Now, KCR’s latest move has been to rope in DMK chief Stalin. DMK is a part of UPA and Stalin in fact had personally suggested Rahul Gandhi’s name as the PM candidate from UPA. Due to this alliance, knowing KCR’s agenda, Stalin had been earlier quite hesitant to meet with him. But that situation changed today as the two leaders met in Chennai. KCR has been vying hard for Stalin’s support as this is their 2nd meeting regarding his politically ambitious project. The first one had been last year. KCR’s job today is only to convince Stalin to keep his options open. TRS leaders however say that they are confident that leaders like Stalin will agree with such a coalition if the political scenario dictates so, which, according to them, will dictate so.
Moreover, his rapprochement with YSR Congress has been ongoing for the last few months. In this regard, he has received complete support from the opposition of Chandrababu Naidu, KCR’s rival. The Congress estranged Jagan Mohan Reddy has joined hands with TRS and is backing his proposed federal front.

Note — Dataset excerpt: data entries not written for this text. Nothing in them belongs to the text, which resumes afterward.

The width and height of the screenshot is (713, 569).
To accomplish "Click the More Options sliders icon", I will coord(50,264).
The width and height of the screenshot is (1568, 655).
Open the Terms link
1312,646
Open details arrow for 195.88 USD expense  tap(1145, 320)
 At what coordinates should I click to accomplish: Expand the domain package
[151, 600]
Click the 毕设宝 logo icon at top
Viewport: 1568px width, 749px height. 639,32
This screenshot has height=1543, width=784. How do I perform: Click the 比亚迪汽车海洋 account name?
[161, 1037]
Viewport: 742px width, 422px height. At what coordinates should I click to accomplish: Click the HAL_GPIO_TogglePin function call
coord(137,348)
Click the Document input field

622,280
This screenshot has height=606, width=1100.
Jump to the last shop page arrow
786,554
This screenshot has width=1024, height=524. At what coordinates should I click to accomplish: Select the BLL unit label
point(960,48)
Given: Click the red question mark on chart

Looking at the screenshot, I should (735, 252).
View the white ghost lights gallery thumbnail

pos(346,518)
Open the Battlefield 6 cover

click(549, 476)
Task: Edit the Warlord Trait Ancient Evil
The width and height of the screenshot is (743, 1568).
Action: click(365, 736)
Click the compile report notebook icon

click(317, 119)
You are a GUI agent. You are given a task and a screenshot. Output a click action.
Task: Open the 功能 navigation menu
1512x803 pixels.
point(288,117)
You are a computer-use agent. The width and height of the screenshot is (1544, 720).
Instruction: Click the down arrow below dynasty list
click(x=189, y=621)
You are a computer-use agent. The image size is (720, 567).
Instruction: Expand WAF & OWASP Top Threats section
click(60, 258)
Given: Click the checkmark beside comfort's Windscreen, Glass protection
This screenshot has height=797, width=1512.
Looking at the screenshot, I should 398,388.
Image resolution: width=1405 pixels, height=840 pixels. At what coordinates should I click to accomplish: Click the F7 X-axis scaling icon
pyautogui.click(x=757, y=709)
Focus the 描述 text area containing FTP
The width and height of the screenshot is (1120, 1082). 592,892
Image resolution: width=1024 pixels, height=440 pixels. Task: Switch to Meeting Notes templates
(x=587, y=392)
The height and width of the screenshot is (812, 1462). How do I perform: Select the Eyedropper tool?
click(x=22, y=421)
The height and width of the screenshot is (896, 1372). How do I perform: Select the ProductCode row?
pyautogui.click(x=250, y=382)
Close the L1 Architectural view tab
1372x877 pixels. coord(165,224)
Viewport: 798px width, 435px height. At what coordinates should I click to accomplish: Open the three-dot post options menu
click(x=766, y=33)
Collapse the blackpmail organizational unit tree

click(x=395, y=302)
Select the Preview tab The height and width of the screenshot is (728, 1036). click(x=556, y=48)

K Chandrasekhar Rao is assuming that neither the BJP nor the Congress will have a full majority and that’s when the regional party’s leverage comes in. Therefore, he is trying to promote a non-BJP, non-Congress front because according to him, the regional parties will be able to get around 140-150 seats. If he succeeds in his attempts to unite everyone, the ambitious KCR will hold leverage in formation of the government after the results are declared, 10 days from now. How fruitful these political maneuverings would be, remains to be seen but as of now, the federal front has certainly brought KCR at the centre of the ‘sleeper alliance’.